-- EXERCISE DETAILS --
Among the entries below, one line contains "Prodotti (810, 56)" and another contains "Best-Selling Beauty Devices (113, 1651)". Transcribe those two lines and every line between them, exactly.

-- PROVIDED MATERIAL --
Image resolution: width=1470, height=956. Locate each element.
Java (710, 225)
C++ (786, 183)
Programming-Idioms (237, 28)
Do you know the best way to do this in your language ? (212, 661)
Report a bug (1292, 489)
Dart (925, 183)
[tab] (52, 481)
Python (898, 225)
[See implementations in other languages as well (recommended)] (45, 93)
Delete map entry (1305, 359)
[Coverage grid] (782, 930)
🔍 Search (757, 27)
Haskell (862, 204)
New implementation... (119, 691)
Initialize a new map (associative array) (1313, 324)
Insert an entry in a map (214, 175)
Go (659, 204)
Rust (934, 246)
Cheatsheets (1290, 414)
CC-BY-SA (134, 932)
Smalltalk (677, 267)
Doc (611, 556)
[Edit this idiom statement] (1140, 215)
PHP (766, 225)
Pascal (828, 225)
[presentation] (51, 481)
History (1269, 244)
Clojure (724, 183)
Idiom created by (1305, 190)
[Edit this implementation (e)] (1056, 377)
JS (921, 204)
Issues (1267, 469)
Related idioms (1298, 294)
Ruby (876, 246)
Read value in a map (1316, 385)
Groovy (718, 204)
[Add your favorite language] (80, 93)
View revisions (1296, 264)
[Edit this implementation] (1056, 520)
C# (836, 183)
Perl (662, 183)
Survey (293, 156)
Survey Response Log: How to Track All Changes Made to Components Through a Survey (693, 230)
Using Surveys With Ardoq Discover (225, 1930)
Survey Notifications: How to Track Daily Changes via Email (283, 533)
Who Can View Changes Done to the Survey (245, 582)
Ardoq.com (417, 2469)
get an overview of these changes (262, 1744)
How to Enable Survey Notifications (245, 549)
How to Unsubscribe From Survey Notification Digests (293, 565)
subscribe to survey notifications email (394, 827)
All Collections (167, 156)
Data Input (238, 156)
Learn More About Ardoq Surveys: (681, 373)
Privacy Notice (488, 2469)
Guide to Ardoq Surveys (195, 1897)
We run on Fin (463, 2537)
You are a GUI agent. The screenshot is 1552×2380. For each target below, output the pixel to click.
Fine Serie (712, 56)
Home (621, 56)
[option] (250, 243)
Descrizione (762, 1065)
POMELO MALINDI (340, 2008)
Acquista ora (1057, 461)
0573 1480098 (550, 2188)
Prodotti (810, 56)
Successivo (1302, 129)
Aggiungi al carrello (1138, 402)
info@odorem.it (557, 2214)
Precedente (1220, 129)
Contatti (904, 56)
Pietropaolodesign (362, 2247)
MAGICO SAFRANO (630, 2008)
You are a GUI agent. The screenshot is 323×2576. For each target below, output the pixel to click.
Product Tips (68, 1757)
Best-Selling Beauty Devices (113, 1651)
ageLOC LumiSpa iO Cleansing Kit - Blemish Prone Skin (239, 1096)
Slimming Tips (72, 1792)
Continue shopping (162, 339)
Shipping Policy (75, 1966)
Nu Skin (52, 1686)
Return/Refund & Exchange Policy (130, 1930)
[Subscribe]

-- REPLY --
Prodotti (810, 56)
Successivo (1302, 129)
Aggiungi al carrello (1138, 402)
info@odorem.it (557, 2214)
Precedente (1220, 129)
Contatti (904, 56)
Pietropaolodesign (362, 2247)
MAGICO SAFRANO (630, 2008)
You are a GUI agent. The screenshot is 323×2576. For each target below, output the pixel to click.
Product Tips (68, 1757)
Best-Selling Beauty Devices (113, 1651)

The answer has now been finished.